For multiplexing purpose, we prepared a scRNA-seq library for mixed R. breviuscula and R. tenuis pollen nuclei. Therefore, we need to separate R. breviuscula data out before doing any further analysis. To this end, we firstly aligned the scRNA-seq reads of all demultiplexed cells to both R. breviuscula and R. tenuis reference genome and then removed PCR-related quantification biases (AKA deduplication) using UMIcollapse. This part has been delineated in the main pipeline. Now, we resume from obtaining alingment results of each cell to R. breviuscula and R. tenuis genome.

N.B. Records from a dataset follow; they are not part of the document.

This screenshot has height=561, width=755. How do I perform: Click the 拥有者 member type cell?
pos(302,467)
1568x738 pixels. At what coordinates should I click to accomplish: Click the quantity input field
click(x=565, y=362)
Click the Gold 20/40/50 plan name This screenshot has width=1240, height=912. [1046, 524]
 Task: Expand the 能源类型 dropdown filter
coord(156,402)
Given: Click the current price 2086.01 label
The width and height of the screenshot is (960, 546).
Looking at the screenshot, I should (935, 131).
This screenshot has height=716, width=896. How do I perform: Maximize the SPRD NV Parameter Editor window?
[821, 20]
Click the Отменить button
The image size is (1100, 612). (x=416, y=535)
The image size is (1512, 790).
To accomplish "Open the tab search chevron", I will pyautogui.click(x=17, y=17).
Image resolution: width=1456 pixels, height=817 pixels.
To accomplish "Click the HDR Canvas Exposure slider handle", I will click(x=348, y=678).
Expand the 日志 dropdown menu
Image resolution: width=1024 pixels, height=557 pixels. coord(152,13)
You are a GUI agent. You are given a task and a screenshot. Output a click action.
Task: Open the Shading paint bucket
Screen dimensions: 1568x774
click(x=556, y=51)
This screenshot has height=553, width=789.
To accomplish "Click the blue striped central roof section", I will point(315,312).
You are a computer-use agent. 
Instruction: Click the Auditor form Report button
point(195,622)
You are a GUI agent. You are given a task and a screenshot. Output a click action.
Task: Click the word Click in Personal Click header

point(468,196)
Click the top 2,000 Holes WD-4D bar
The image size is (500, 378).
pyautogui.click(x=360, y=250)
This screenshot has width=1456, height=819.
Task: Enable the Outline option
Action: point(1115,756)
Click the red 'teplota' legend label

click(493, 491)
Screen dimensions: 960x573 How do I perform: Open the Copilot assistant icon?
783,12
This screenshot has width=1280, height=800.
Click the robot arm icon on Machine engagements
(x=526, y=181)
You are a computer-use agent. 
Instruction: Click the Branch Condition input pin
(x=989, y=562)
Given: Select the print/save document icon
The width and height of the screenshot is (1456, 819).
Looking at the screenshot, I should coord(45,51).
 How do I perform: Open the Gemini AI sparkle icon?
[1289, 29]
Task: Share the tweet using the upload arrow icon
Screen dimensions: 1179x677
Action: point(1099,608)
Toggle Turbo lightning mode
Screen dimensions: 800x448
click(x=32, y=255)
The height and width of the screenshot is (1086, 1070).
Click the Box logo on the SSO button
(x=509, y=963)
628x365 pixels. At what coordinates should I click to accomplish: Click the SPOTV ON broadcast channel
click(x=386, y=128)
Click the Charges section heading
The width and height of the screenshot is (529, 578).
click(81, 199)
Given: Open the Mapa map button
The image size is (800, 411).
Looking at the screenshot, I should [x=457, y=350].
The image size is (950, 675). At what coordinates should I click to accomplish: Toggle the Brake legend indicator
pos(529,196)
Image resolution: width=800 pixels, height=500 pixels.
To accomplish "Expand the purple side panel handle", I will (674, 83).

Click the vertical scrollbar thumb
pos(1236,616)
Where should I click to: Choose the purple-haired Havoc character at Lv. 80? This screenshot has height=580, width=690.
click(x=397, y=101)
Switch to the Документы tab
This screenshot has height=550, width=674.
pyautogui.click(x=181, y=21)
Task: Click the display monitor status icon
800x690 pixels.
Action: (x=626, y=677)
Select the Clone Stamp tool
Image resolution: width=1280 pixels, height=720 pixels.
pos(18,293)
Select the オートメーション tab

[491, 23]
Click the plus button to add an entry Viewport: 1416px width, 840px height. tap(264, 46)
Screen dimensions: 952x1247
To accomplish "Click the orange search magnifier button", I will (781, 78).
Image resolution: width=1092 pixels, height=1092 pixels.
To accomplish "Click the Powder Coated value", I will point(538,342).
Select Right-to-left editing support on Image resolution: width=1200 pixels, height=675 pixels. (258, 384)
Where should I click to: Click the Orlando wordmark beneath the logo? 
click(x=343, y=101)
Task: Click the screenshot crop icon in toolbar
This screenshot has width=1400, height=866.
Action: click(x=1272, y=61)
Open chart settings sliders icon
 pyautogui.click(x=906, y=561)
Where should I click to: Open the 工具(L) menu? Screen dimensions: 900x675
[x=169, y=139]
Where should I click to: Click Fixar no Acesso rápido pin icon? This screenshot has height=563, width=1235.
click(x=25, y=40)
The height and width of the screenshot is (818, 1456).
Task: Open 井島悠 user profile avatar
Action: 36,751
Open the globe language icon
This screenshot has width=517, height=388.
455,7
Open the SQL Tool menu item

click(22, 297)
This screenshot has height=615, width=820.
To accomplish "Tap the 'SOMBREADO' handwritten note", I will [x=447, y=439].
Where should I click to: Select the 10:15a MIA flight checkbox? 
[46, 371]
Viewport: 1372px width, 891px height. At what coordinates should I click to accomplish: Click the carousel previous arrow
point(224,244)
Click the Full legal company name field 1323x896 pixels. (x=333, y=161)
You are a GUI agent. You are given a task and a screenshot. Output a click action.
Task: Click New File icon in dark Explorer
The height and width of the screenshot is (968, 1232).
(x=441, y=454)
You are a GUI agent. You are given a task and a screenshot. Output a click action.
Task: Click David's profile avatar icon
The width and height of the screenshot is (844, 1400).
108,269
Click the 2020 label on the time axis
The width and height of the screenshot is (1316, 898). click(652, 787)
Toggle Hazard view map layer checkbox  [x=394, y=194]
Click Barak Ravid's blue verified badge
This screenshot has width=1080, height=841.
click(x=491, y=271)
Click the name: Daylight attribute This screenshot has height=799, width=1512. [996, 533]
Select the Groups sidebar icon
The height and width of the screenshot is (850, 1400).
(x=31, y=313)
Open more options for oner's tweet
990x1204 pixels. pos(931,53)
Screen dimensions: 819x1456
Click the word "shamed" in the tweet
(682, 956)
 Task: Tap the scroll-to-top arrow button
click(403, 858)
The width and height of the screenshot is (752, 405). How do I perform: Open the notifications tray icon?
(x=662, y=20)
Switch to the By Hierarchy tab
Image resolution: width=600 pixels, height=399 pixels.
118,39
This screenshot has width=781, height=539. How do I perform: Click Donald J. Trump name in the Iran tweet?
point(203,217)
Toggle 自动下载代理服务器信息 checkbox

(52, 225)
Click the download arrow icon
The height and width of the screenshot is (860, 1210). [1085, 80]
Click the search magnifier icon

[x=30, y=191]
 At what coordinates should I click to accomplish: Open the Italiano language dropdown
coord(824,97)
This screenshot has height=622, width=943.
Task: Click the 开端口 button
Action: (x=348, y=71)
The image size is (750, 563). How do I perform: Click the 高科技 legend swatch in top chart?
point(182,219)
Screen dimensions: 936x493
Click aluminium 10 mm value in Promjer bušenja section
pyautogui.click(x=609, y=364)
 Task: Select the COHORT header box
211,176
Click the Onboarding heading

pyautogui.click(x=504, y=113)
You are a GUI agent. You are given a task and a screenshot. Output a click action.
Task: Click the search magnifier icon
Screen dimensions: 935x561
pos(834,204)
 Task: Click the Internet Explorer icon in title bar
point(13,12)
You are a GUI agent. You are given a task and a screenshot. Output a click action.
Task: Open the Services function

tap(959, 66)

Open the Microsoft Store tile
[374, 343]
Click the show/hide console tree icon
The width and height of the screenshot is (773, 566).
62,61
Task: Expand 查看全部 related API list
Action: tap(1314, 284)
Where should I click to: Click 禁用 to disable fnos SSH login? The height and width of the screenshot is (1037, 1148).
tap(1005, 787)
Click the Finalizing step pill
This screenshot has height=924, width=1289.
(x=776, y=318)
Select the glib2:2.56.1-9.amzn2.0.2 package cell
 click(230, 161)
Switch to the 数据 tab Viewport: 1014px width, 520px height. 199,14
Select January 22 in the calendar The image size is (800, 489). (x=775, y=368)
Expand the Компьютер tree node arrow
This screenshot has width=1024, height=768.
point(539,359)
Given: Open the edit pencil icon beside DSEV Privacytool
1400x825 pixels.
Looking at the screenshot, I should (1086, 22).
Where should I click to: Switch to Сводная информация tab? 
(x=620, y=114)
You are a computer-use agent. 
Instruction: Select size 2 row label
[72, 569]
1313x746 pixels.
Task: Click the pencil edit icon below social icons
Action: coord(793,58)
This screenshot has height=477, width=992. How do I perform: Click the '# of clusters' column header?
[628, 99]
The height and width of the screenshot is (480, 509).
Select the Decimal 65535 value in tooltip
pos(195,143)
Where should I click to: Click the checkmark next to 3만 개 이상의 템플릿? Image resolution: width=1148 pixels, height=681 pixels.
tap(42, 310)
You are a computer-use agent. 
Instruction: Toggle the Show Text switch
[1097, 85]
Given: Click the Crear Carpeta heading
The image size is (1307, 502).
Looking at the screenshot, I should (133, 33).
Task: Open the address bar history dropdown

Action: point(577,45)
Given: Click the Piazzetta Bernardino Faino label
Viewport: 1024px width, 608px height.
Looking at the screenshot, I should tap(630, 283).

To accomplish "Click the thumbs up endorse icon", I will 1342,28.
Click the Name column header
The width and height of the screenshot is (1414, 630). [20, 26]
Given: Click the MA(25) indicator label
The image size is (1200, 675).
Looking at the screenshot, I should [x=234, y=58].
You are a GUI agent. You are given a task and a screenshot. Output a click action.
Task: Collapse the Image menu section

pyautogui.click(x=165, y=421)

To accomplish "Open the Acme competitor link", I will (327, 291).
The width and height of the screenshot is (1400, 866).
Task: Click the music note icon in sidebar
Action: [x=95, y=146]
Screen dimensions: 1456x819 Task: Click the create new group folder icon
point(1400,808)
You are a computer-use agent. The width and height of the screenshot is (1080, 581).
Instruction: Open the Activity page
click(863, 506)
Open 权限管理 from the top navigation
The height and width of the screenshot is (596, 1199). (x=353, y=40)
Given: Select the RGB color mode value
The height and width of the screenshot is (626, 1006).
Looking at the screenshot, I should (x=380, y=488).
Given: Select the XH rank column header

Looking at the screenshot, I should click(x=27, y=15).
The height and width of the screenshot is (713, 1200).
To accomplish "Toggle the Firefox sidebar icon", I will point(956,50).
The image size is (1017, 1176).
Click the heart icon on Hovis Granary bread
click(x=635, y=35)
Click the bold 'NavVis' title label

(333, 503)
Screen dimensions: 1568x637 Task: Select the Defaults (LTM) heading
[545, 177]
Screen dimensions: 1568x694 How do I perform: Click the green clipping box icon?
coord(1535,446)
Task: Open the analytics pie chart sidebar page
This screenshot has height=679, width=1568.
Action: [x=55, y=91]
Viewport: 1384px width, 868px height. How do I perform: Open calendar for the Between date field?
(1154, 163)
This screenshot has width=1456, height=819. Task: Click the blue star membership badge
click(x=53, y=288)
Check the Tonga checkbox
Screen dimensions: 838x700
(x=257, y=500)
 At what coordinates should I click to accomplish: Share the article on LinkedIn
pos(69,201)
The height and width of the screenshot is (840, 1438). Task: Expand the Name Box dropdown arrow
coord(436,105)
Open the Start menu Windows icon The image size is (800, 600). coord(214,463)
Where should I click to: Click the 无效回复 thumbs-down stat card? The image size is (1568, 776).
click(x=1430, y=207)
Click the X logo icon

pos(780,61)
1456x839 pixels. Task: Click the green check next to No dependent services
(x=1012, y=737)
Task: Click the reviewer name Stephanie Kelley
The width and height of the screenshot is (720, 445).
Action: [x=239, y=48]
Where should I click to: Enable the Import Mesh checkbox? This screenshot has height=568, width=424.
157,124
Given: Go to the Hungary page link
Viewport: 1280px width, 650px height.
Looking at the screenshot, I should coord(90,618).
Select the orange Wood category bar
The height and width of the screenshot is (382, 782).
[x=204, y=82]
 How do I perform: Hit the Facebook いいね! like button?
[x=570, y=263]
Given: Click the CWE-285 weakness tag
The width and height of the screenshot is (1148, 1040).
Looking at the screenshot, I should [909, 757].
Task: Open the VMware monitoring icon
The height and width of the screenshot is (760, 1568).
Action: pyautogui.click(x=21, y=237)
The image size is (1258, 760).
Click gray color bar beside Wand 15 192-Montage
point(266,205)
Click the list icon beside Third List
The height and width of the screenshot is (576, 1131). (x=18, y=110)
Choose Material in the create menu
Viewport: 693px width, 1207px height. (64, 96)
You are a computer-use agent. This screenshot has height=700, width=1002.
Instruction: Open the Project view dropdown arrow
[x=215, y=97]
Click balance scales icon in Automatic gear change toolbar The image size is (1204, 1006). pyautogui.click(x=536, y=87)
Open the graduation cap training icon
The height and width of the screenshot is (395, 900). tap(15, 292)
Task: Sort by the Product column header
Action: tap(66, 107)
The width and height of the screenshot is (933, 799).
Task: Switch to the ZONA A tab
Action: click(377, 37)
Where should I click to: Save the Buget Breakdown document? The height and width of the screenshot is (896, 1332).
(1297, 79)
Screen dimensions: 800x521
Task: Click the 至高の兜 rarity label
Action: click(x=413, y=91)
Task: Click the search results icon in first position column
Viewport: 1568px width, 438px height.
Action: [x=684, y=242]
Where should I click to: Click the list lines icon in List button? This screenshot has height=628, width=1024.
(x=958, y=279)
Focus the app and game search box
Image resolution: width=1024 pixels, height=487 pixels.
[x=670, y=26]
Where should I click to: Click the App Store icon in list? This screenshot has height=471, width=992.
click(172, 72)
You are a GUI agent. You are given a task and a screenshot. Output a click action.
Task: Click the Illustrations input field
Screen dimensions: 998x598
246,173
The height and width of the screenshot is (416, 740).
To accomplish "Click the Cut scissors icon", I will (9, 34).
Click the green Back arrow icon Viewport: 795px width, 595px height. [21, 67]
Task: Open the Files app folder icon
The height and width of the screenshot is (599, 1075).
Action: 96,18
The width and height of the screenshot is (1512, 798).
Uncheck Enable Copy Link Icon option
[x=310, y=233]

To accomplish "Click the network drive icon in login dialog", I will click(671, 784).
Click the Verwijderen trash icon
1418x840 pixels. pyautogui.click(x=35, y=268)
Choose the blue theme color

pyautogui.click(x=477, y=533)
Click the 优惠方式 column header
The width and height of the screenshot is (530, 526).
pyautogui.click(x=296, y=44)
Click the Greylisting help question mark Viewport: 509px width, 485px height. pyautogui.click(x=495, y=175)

For a single cell, if the fraction of aligned reads to R. breviuscula is much higher than that to R. tenuis, then we say this cell is from R. breviuscula and vice versa.
The standard output of UMIcollapse derives some informative statistics, among which we can extract the number of reads mapping to provided reference genome.
# count number of reads after collasping UMIs / deduplication
cd demultiplexed_cells
for BC in *
do
cd /path/demultiplexed_cells/$BC
rb_rnum_dedup=`cut -f2 umi_collapse_rb.stdout | sed -n '9p'` # Number of reads mapped to R. breviuscula after deduplicating
rt_rnum_dedup=`cut -f2 umi_collapse_rt.stdout | sed -n '9p'` # Number of reads mapped to R. tenuis after deduplicating
echo -e $BC"\t"$rb_rnum_dedup"\t"$rt_rnum_dedup >> $outDir/readnum_dedup.stats
done
Now we can analyze the alignments and try to find out the origin of each cell. It is suggested to plot the distributions of alignment fraction, i.e., for each cell, alignment fraction = number of reads aligned to R. breviuscula / (number of reads aligned to R. breviuscula + number of reads aligned to R. tenuis). Please refer to (our paper)1 for more details. We took 0.67 and 0.6 as cutoff for R. breviuscula and R. tenuis respectively.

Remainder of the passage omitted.